With any pictures left out, restate word for word the lines in the listing below from the one holding "Screen dimensions: 816x567" through the last.
※ ※ ※
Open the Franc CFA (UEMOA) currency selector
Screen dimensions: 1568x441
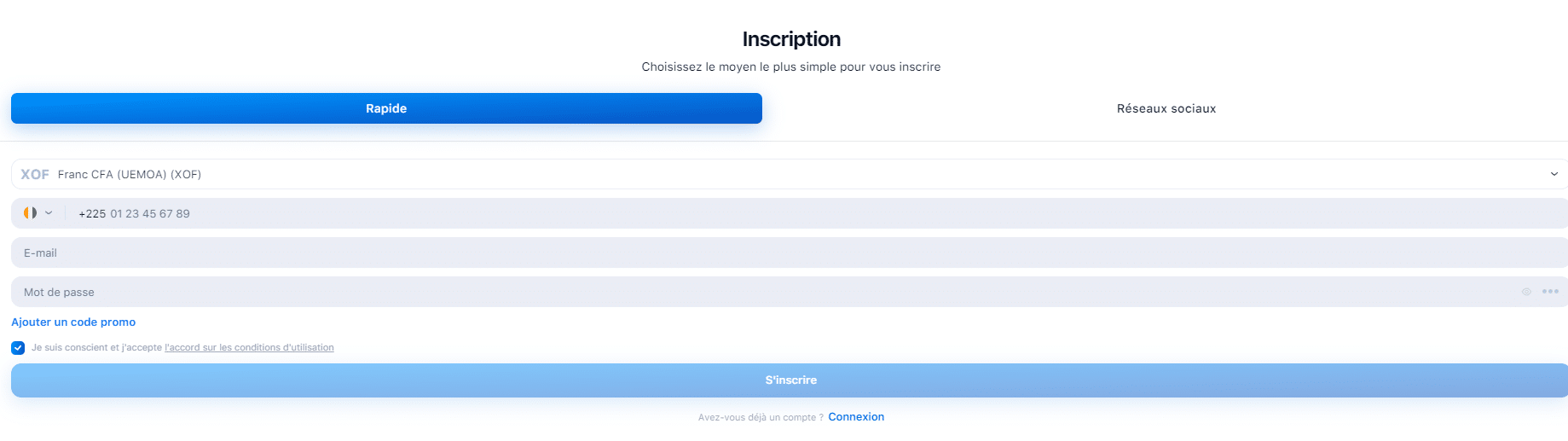pyautogui.click(x=790, y=174)
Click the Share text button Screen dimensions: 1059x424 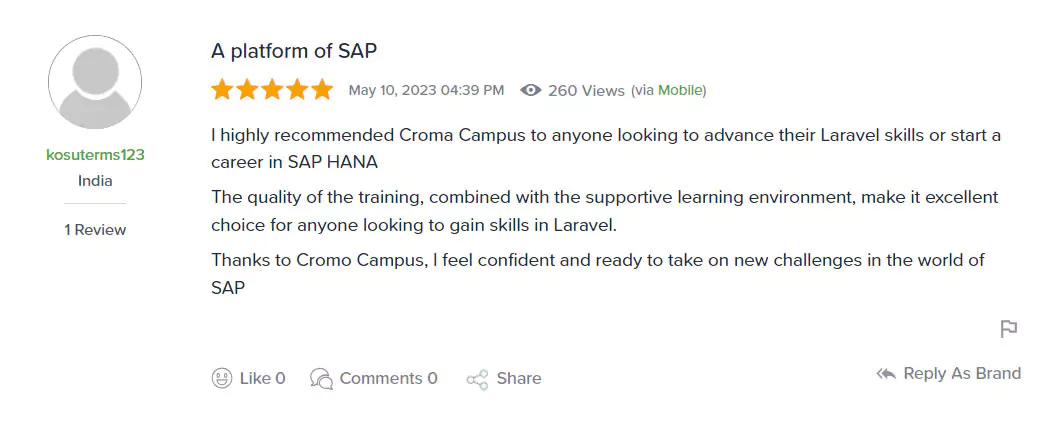pos(518,378)
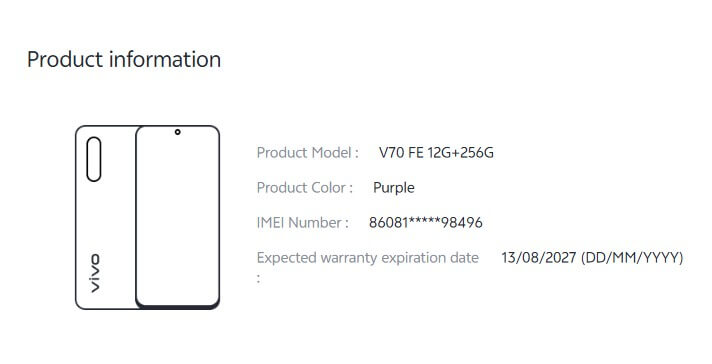The height and width of the screenshot is (364, 712).
Task: Click the vivo phone outline illustration
Action: pos(148,217)
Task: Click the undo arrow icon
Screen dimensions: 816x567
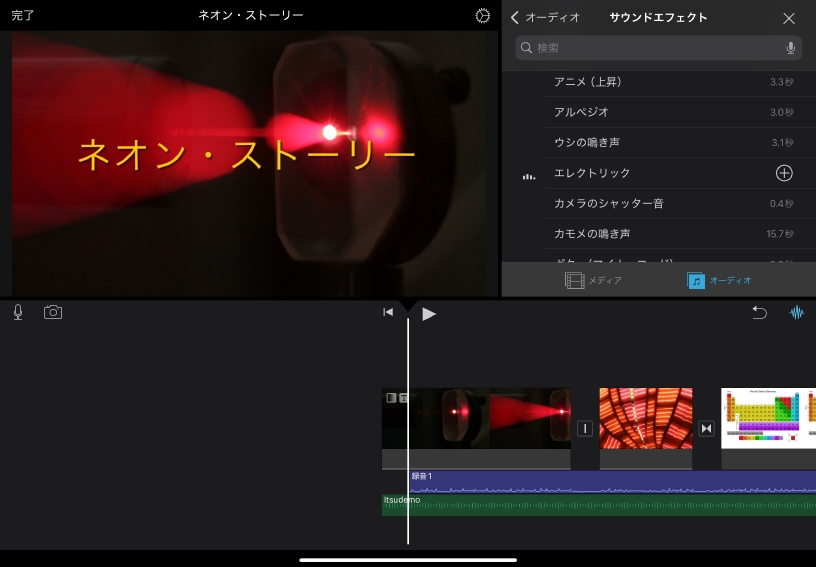Action: click(759, 312)
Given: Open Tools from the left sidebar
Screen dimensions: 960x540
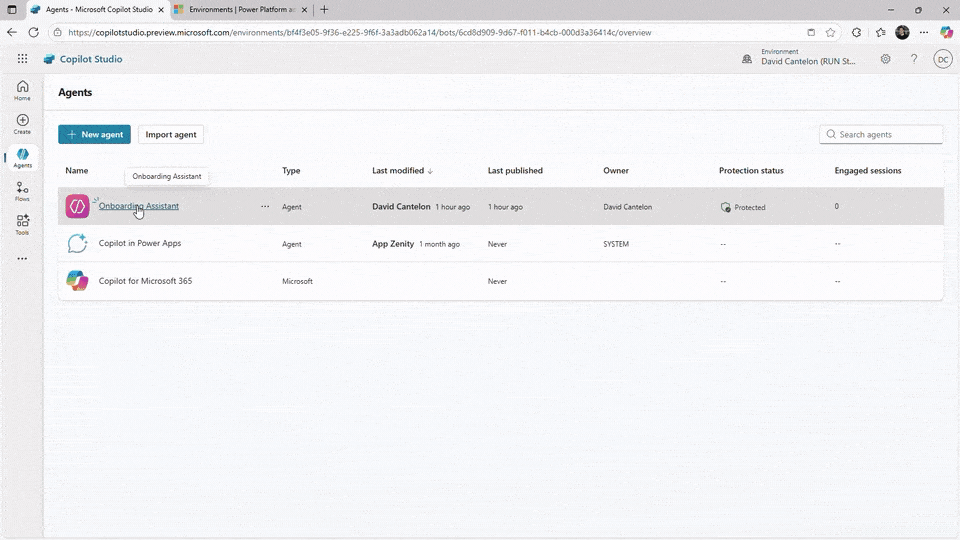Looking at the screenshot, I should tap(22, 224).
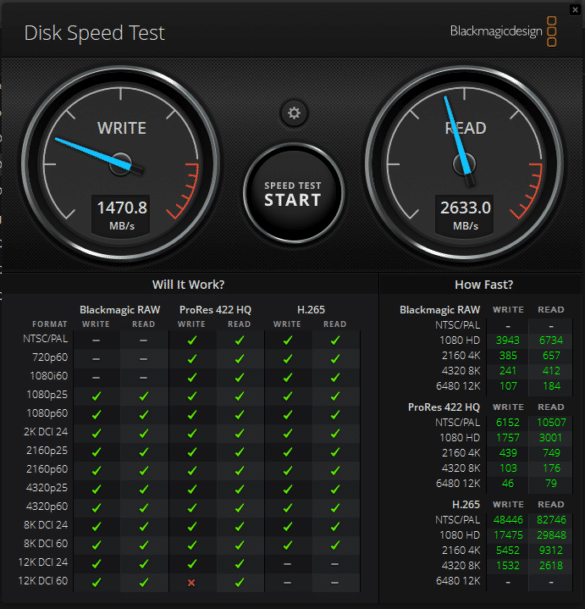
※ ※ ※
### SOLUTION TO THIS EXERCISE
Screen dimensions: 816x567
Action: click(759, 312)
Given: Open Tools from the left sidebar
Screen dimensions: 960x540
Looking at the screenshot, I should tap(22, 224).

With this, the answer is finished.